What is expected
Retype the data below verbatim; pictures do not belong in the copy.

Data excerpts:
********

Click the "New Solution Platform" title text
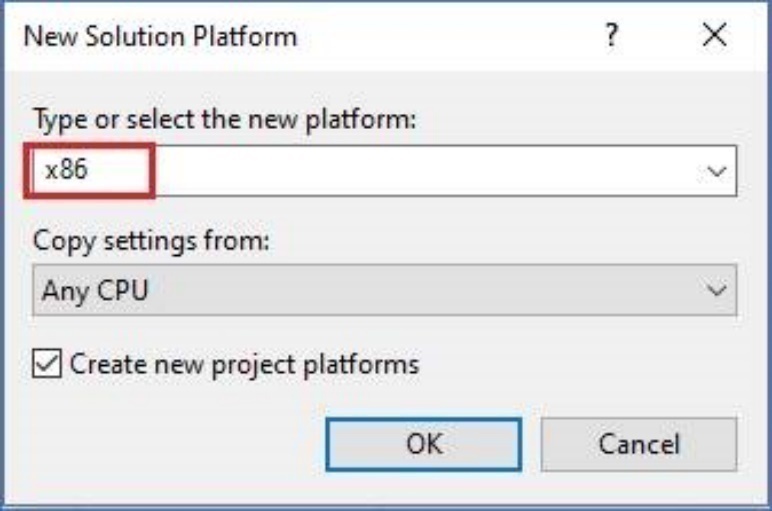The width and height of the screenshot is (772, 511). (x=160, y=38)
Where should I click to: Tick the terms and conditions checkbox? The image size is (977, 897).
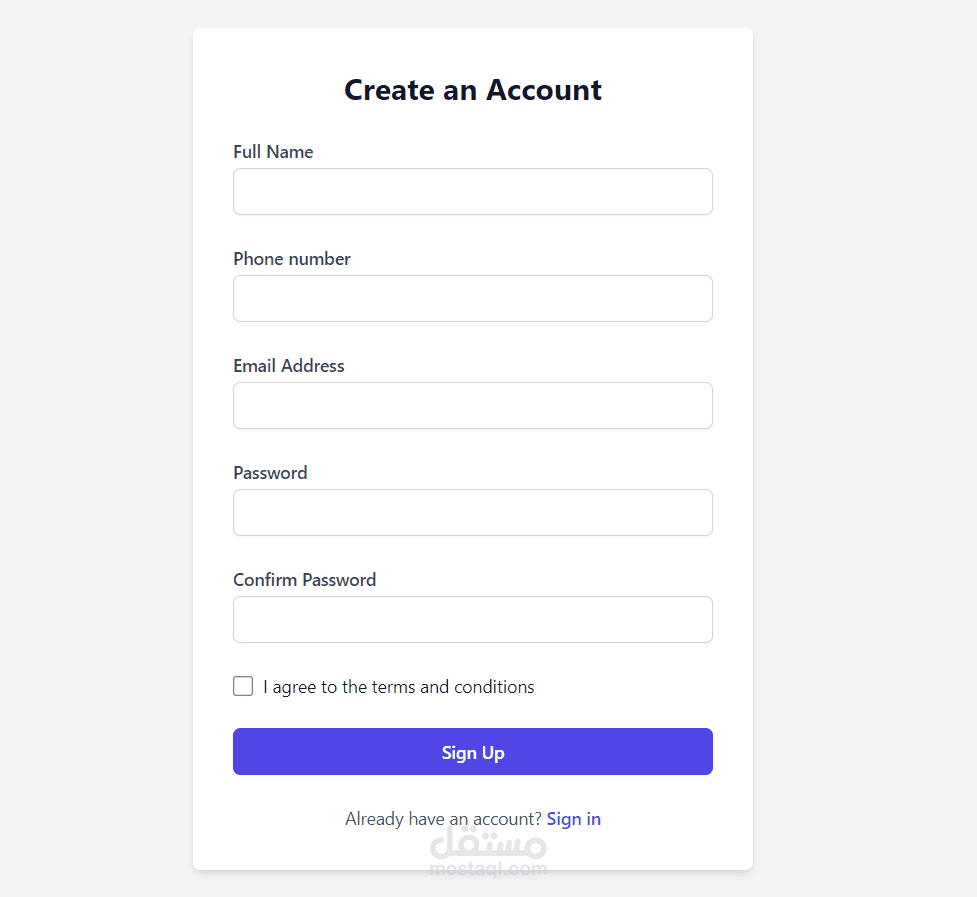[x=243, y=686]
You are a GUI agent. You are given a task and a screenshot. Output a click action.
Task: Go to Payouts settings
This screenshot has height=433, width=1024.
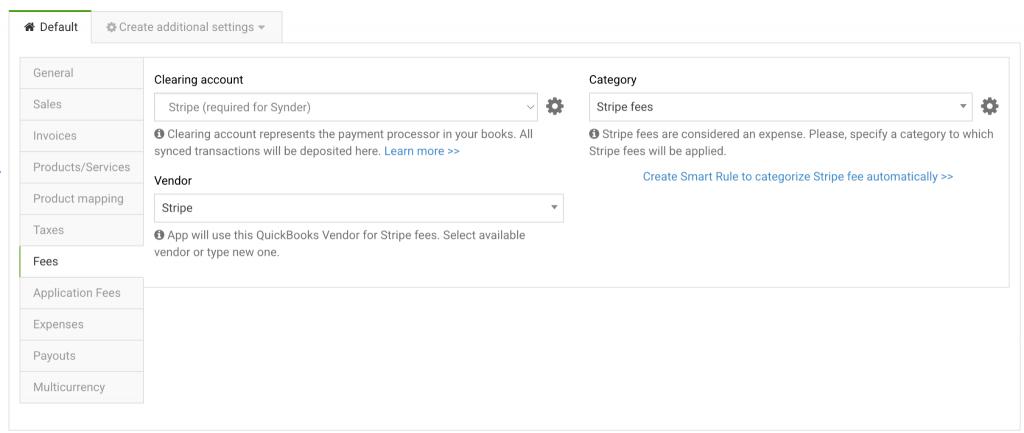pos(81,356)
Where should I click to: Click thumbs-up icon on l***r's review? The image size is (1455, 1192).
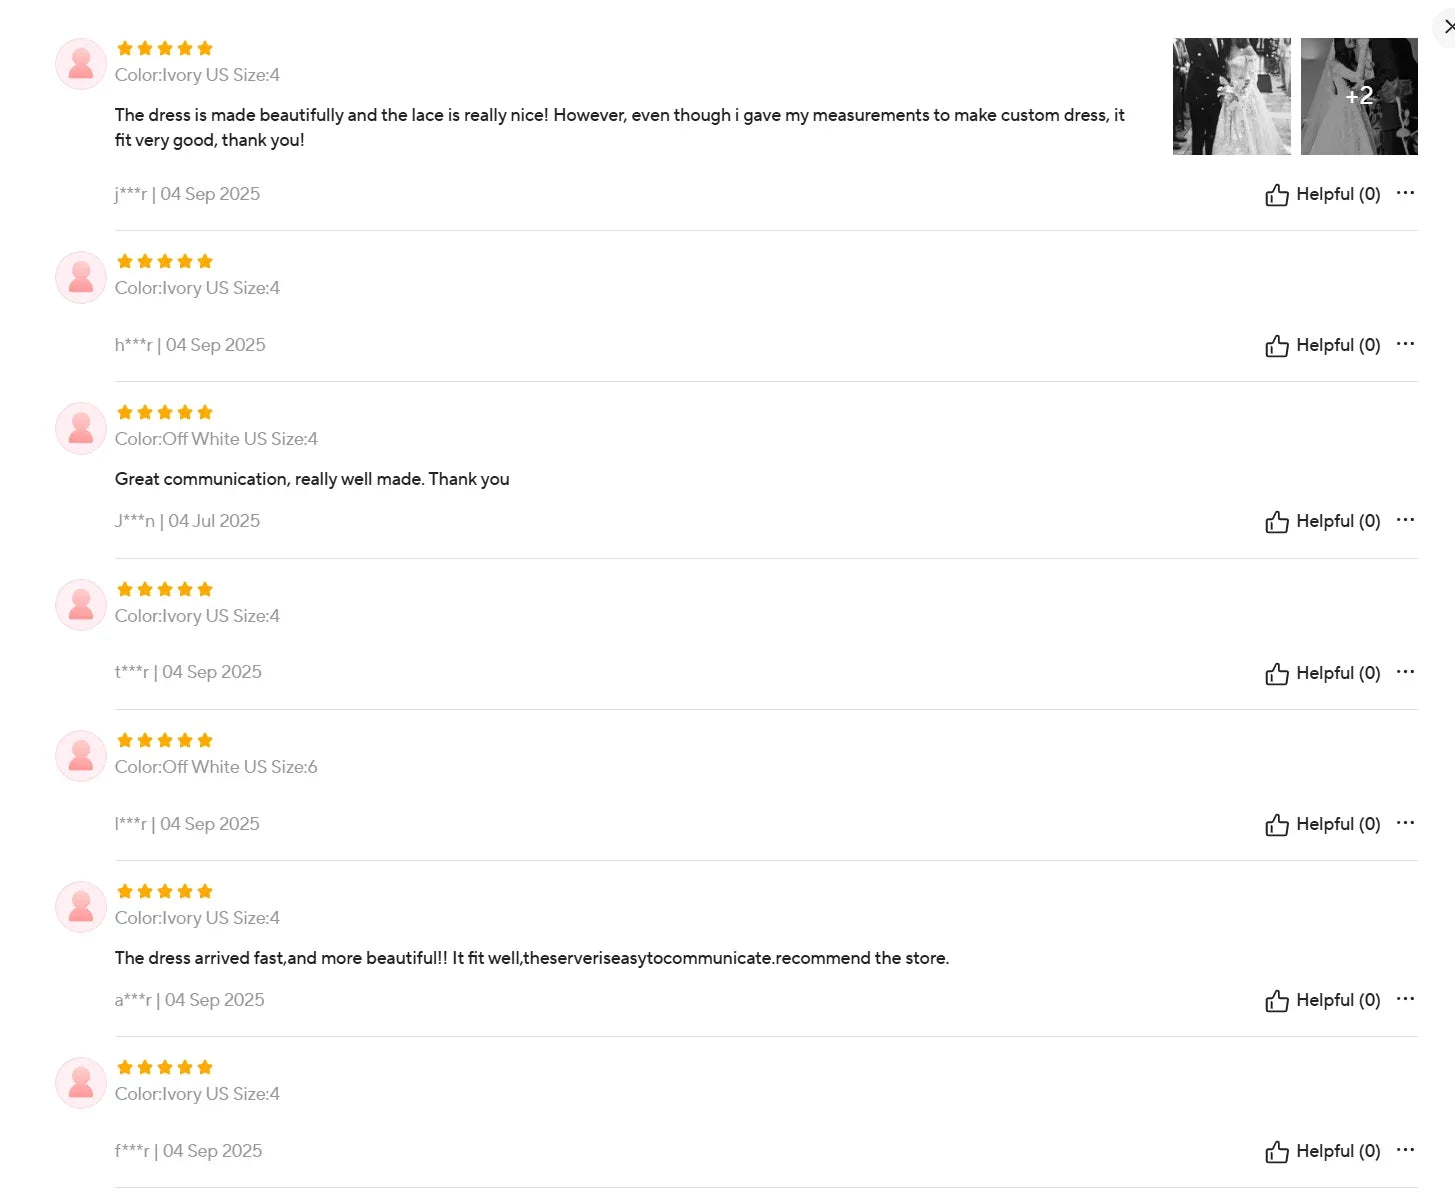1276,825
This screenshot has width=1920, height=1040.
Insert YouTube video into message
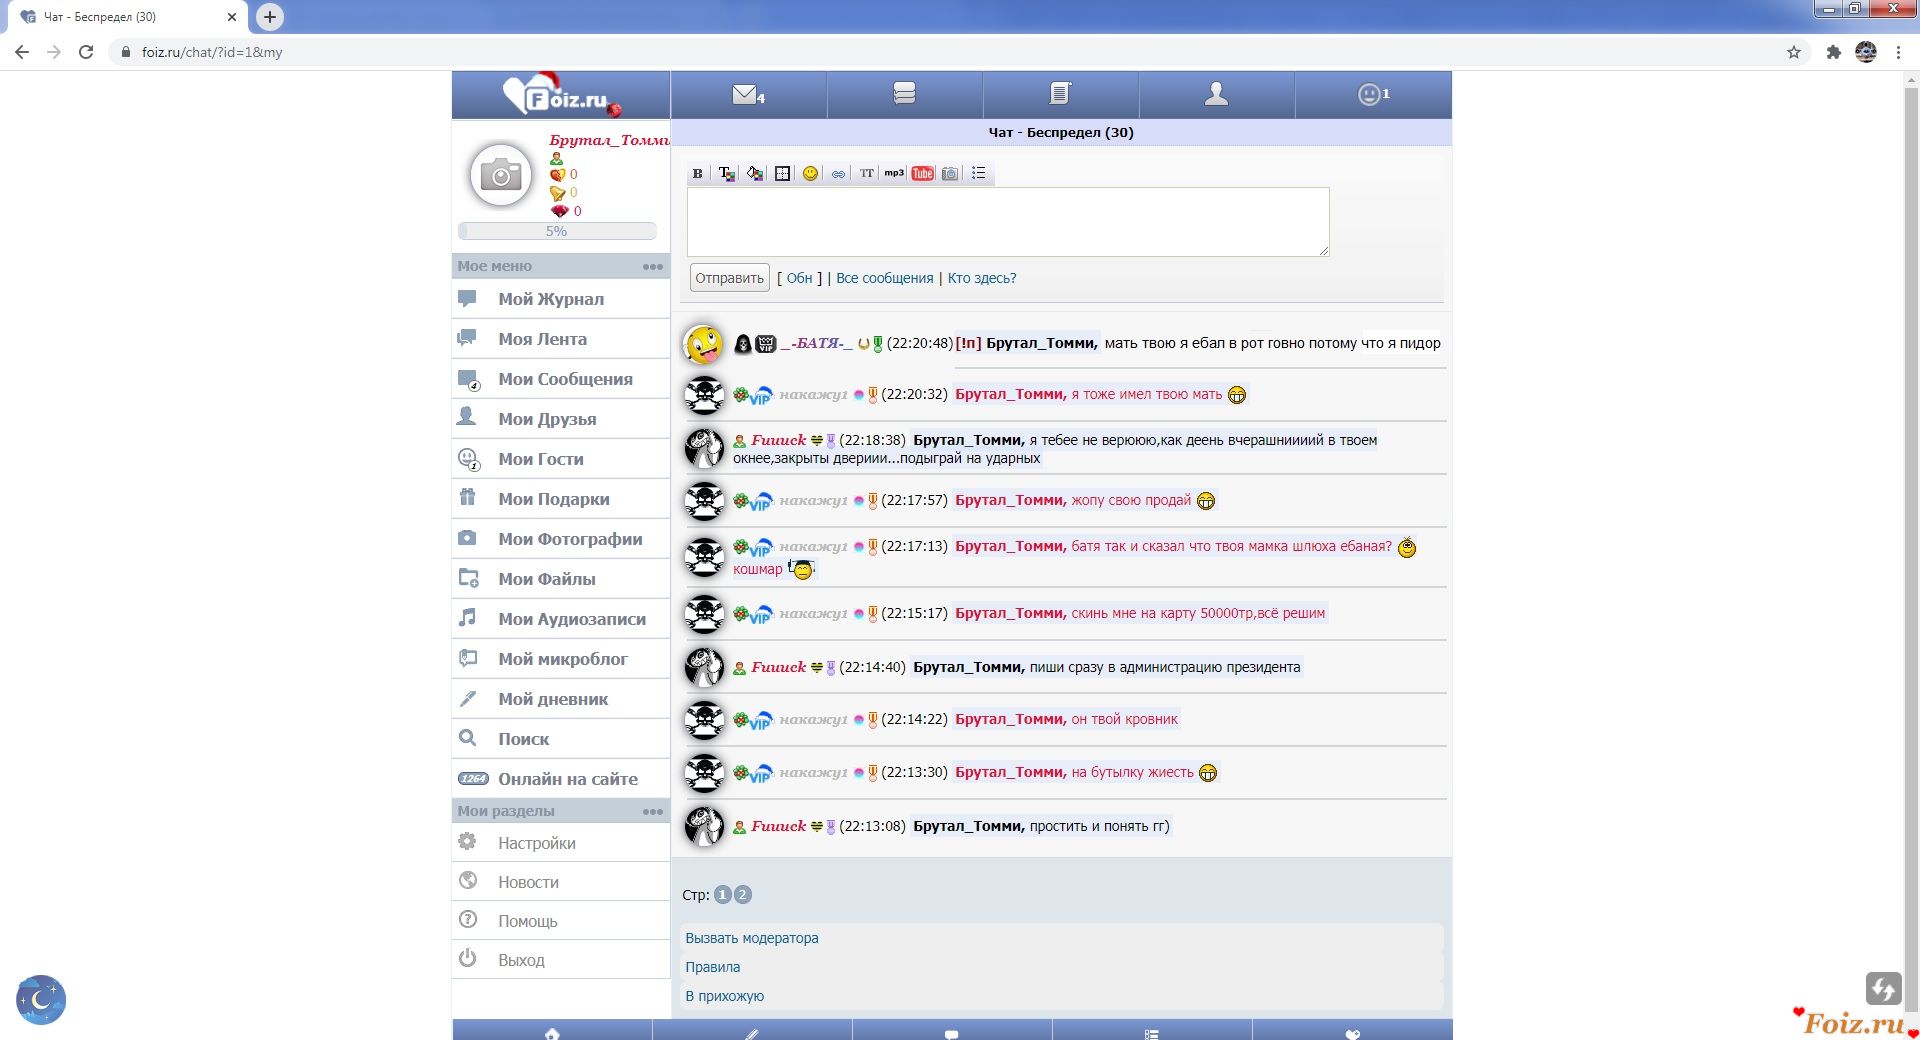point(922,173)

********

Solved exercise
Click the "New Solution Platform" title text
The width and height of the screenshot is (772, 511). (x=160, y=38)
Where should I click to: Tick the terms and conditions checkbox? The image size is (977, 897).
[x=243, y=686]
You are a GUI agent. You are given a task and a screenshot. Output a click action.
Task: Go to Payouts settings
This screenshot has height=433, width=1024.
pos(81,356)
Where should I click to: Click thumbs-up icon on l***r's review? The image size is (1455, 1192).
1276,825
This screenshot has width=1920, height=1040.
Insert YouTube video into message
point(922,173)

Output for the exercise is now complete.